**Given passage**
......

It was said that during his time in this position, ‘he was medical witness in almost every important case in Scotland and many in England’. His advice as to how to examine bodies became the accepted means of doing so, and he was able to distinguish between injuries inflicted pre and post mortem. In 1829, he published his Treatise on Poisons, and investigated arsenic, opium and hemlock among others – he even tasted arsenic himself as part of an experiment.

Christison held many prestigious positions in his time, to the extent that the Edinburgh Evening News stated that ‘every honour that the medical profession in Scotland could confer on their premier was bestowed, until it might have been said that the recipient conferred the honour in accepting it’. He was knighted in 1871, and the following year received an honorary doctorate from Edinburgh University. He died at his home of many years, 40 Moray Place, on 27 January 1882, aged 84. His entry in the Dictionary of National Biography describes him as a tall, athletic, determined character, and notes that even in old age, he could ‘walk, run and climb better than any man of his time in Edinburgh’, even climbing a 1,200-foot hill in his final year.

......

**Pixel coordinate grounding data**
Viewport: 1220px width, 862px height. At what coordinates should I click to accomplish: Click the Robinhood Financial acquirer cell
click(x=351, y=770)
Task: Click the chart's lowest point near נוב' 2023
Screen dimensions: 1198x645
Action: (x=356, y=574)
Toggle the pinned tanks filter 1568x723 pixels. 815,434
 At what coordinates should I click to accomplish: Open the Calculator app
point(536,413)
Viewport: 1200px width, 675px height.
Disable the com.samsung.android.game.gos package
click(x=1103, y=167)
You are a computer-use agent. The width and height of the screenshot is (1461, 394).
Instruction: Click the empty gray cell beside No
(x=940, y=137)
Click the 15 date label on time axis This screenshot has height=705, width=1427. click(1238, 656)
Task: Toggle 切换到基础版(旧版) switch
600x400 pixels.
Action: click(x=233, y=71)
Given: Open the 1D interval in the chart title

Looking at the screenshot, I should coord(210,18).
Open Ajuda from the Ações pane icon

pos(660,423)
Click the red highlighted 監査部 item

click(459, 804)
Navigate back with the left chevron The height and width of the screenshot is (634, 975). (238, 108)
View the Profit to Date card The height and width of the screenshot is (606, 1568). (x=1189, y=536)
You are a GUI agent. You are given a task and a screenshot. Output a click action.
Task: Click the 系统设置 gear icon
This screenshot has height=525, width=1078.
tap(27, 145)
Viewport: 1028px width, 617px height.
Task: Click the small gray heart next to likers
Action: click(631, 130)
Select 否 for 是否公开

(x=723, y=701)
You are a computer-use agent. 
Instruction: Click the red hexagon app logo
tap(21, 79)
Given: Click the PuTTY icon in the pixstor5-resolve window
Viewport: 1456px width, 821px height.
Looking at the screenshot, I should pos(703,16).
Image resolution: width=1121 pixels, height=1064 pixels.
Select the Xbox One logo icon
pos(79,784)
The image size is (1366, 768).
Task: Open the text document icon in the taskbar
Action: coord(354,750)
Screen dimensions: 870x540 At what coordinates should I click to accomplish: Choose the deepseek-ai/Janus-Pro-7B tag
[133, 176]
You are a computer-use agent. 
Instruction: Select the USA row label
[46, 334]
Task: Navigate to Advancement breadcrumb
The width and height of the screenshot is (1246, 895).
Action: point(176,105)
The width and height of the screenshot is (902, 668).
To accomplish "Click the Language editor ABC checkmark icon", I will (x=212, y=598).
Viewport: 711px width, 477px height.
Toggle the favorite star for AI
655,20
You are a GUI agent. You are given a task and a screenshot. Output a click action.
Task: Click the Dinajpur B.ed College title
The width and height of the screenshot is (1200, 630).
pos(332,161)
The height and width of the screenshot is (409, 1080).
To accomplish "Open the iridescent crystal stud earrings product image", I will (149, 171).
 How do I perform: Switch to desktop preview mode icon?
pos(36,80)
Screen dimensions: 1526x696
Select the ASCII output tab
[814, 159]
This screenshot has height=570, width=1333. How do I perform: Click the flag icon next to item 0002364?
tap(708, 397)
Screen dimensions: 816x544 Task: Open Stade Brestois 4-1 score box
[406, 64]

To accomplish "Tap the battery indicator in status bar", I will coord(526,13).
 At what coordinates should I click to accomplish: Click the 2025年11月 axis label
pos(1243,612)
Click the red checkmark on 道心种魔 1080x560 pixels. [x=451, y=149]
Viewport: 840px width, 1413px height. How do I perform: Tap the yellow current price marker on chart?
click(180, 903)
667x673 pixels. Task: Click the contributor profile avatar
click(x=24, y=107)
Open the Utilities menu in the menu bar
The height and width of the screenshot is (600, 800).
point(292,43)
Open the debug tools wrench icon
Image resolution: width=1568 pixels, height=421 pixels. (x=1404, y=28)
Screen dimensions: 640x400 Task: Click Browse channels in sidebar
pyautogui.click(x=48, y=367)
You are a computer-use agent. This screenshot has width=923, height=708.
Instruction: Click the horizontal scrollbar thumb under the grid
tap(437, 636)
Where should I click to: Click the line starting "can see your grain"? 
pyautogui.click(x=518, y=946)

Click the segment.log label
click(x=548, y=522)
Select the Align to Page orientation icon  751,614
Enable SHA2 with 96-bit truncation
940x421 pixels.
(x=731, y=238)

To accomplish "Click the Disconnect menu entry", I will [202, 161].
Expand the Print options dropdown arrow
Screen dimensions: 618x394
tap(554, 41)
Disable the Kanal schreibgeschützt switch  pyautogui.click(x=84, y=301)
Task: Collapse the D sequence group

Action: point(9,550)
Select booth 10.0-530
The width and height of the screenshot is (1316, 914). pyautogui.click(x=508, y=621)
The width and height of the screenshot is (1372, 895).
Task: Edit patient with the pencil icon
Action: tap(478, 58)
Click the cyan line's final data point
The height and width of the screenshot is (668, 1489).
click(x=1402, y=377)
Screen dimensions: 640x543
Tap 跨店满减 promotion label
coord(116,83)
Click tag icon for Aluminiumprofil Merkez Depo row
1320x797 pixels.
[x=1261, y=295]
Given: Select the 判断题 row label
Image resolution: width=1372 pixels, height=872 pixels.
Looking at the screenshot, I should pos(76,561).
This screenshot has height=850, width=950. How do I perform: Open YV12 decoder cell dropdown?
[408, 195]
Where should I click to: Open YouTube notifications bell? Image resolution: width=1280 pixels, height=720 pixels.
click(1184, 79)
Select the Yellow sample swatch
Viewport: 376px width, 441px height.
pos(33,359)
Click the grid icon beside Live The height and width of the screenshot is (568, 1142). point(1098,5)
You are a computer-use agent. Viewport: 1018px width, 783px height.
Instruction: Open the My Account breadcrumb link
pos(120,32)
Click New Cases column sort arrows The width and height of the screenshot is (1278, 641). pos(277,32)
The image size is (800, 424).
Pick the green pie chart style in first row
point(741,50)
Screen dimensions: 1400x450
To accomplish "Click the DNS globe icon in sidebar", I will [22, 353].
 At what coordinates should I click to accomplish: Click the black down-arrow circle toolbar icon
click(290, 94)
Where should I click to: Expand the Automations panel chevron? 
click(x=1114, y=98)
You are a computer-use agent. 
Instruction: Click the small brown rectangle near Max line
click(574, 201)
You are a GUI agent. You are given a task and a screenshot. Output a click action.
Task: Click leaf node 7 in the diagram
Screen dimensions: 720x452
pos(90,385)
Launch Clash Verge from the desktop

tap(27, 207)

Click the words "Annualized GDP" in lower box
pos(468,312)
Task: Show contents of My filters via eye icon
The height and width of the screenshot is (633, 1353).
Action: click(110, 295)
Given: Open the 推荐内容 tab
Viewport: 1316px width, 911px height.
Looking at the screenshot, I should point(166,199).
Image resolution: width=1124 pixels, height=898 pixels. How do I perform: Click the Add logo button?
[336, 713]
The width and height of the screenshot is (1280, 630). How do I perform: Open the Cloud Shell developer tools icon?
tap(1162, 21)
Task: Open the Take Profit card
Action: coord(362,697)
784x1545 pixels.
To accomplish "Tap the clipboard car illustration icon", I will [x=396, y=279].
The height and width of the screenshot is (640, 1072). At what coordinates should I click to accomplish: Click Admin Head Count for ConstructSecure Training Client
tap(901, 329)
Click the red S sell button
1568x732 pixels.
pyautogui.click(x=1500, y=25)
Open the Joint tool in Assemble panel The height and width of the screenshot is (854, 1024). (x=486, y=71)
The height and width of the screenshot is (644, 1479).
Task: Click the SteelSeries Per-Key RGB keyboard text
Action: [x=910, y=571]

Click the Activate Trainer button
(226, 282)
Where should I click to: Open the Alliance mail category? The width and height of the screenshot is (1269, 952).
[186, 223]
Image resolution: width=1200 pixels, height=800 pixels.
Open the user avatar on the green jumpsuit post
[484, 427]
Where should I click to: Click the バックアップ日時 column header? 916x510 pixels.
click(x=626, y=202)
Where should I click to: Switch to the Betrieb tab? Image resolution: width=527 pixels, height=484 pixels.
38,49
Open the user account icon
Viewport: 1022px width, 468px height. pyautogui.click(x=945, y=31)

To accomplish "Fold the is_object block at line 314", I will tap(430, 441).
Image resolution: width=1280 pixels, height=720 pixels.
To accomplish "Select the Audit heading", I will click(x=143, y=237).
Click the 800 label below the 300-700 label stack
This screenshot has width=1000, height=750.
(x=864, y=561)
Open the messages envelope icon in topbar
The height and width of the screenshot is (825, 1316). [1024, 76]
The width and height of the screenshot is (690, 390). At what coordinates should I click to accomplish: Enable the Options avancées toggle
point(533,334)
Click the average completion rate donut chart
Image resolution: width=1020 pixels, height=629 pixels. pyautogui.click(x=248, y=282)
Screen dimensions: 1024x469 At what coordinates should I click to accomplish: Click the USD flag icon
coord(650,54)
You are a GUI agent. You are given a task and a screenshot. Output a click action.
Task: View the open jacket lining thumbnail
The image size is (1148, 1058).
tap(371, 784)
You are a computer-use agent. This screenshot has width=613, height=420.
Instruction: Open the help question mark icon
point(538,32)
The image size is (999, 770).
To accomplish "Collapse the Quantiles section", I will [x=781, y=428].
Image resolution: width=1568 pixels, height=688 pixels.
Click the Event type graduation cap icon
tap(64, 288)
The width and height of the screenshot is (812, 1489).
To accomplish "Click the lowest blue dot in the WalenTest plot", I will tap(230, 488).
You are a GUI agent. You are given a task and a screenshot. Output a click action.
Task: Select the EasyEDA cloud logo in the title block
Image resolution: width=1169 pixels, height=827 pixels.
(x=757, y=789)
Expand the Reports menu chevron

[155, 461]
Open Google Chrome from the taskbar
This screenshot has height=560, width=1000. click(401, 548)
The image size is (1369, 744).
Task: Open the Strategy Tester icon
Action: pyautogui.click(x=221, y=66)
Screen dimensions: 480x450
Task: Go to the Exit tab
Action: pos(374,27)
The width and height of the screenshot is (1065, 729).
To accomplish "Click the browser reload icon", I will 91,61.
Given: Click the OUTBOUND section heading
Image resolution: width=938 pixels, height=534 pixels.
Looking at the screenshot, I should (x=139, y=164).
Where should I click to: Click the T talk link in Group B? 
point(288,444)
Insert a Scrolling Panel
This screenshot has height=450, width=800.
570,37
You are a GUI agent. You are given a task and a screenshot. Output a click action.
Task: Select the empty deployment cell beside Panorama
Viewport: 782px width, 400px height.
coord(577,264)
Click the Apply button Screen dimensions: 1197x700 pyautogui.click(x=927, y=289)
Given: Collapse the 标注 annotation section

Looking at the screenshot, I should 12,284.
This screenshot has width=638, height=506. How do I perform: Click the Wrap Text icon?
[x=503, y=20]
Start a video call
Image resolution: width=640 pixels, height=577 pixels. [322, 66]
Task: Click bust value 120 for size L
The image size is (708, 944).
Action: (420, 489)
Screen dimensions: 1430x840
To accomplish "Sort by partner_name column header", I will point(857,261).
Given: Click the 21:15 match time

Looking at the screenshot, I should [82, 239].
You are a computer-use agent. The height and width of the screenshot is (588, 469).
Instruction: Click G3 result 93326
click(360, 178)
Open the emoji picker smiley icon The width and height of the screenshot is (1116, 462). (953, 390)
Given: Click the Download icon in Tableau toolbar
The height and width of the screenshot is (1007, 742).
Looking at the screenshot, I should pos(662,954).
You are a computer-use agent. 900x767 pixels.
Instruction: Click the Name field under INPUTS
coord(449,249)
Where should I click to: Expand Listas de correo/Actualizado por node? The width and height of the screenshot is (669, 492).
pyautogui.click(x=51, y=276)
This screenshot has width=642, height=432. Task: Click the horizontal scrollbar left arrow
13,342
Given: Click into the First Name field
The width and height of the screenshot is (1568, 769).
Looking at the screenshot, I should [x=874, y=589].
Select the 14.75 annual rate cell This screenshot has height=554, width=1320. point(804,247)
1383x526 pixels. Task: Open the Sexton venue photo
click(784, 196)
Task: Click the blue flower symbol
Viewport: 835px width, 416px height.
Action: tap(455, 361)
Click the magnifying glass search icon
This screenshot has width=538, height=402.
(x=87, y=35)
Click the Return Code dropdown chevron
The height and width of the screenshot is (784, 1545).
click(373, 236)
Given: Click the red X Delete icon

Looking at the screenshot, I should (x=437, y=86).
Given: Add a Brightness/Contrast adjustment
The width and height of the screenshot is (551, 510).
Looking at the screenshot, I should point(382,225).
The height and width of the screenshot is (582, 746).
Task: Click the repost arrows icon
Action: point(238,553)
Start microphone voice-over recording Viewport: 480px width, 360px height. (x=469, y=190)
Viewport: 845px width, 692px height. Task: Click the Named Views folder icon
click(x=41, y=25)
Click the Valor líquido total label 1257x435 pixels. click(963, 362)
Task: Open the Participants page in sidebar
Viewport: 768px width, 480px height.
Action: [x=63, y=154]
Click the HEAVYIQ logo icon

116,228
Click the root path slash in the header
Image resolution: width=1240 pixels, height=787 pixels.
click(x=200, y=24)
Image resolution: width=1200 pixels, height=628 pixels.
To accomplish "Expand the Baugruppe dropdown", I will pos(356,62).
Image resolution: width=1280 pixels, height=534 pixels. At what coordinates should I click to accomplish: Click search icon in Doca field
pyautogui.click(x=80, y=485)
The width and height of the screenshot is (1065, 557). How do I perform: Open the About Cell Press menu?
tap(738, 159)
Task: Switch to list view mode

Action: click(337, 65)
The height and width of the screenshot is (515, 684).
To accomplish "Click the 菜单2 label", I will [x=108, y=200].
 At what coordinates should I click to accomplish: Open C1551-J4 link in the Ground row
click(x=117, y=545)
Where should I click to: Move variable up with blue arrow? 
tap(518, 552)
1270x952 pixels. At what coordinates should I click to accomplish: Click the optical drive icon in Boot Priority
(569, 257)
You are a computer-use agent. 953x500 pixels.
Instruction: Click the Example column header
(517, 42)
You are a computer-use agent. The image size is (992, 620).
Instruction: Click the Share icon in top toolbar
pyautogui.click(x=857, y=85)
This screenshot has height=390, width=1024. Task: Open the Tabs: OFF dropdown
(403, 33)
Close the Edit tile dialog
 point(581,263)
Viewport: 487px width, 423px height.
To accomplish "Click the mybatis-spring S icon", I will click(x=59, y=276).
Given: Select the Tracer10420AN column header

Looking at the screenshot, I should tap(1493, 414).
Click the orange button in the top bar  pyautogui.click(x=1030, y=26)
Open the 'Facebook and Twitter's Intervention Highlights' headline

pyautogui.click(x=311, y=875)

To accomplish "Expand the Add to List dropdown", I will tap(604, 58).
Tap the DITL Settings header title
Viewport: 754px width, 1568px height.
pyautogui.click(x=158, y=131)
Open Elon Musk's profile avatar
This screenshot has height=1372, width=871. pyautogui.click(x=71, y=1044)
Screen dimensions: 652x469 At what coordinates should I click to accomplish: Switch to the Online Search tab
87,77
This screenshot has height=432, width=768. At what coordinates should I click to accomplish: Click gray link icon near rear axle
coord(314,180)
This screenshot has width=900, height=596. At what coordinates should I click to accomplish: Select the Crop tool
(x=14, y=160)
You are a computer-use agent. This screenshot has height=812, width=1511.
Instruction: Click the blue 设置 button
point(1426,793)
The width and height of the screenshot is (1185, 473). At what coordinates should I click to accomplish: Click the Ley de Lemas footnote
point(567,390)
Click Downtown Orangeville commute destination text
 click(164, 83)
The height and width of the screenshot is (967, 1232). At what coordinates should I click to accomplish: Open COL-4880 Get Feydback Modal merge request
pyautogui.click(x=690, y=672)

......

**What this exercise asks**
[1] Name the poisons that the passage on Christison says he investigated.
[2] From the passage on Christison, quote the text from "Christison held many" to "in his final year.".

**Answers in order**
[1] Arsenic, opium and hemlock.

[2]
Christison held many prestigious positions in his time, to the extent that the Edinburgh Evening News stated that ‘every honour that the medical profession in Scotland could confer on their premier was bestowed, until it might have been said that the recipient conferred the honour in accepting it’. He was knighted in 1871, and the following year received an honorary doctorate from Edinburgh University. He died at his home of many years, 40 Moray Place, on 27 January 1882, aged 84. His entry in the Dictionary of National Biography describes him as a tall, athletic, determined character, and notes that even in old age, he could ‘walk, run and climb better than any man of his time in Edinburgh’, even climbing a 1,200-foot hill in his final year.